[[ Exercise material open ]]

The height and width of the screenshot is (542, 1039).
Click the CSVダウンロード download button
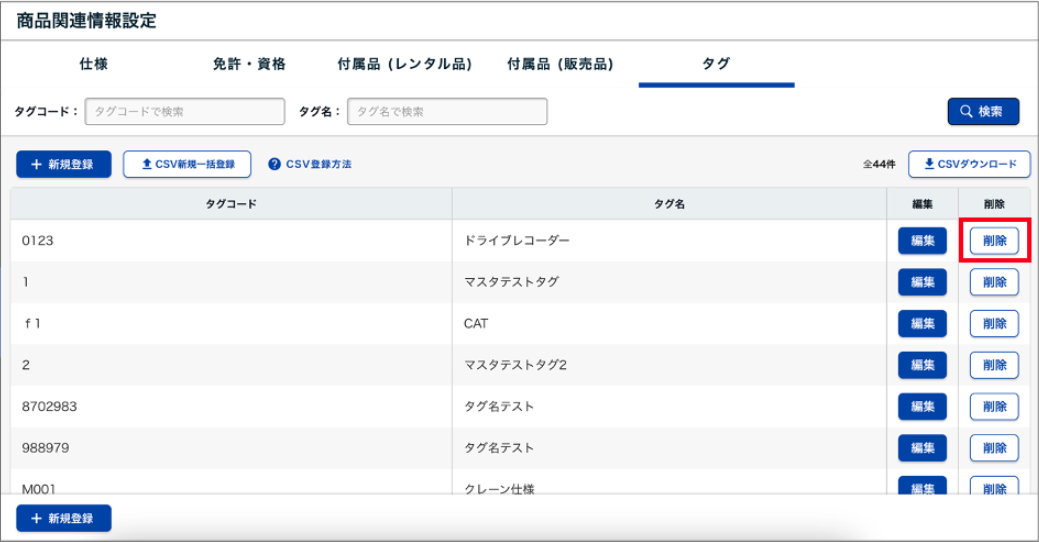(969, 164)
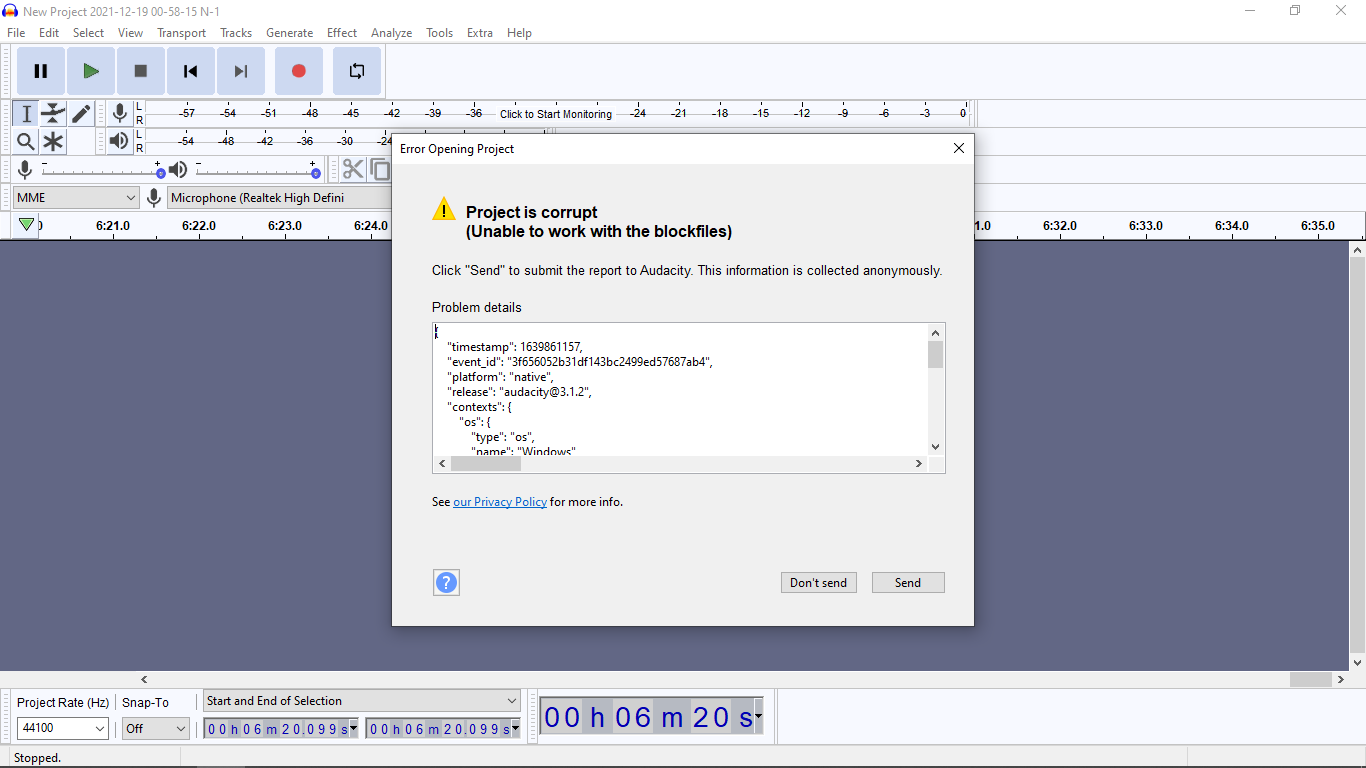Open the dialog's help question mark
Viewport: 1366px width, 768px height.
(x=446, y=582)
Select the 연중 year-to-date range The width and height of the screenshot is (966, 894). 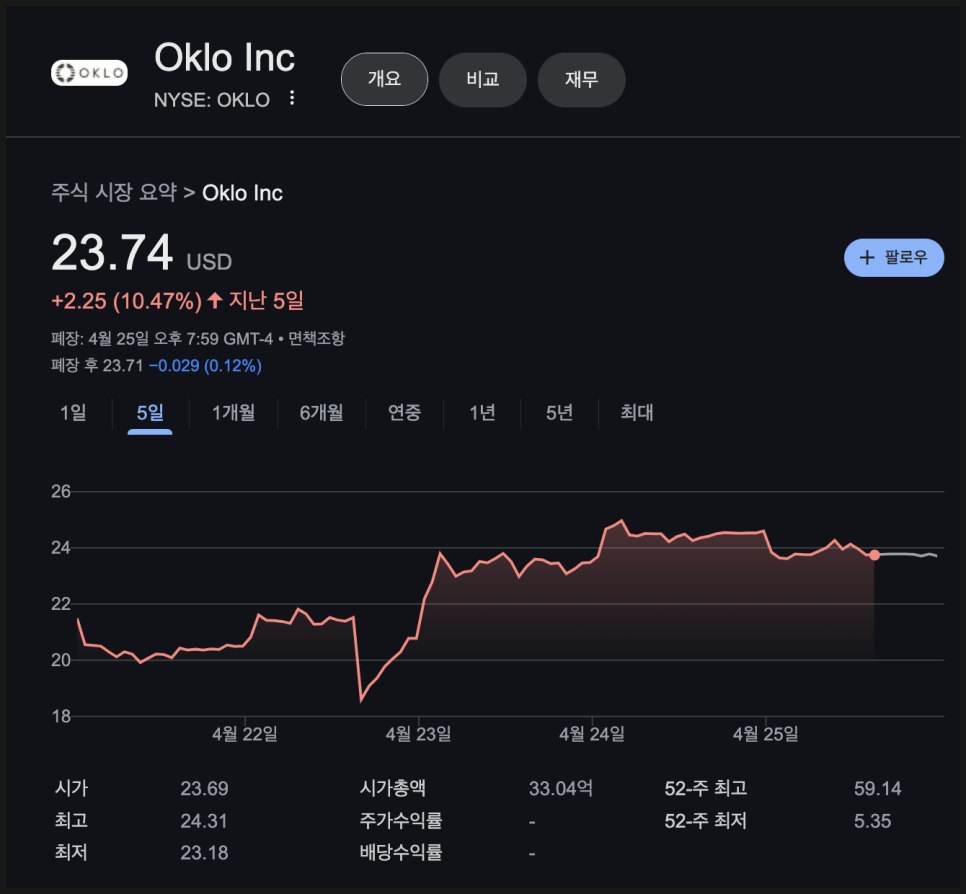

[[ Exercise material closed ]]
[[ Exercise material open ]]

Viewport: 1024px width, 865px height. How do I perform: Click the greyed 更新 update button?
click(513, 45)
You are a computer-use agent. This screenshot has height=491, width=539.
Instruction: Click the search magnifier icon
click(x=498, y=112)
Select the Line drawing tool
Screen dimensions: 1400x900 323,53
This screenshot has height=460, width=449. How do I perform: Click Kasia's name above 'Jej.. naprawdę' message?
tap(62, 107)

[[ Exercise material closed ]]

The problem:
Look above for the line with "Click the CSVダウンロード download button" and copy exactly from it through the line with "Select the 연중", both included. Omit the pictures.

The completed task:
Click the CSVダウンロード download button
(969, 164)
Open the dialog's help question mark
Viewport: 1366px width, 768px height.
(x=446, y=582)
Select the 연중 year-to-date range The width and height of the screenshot is (966, 894). 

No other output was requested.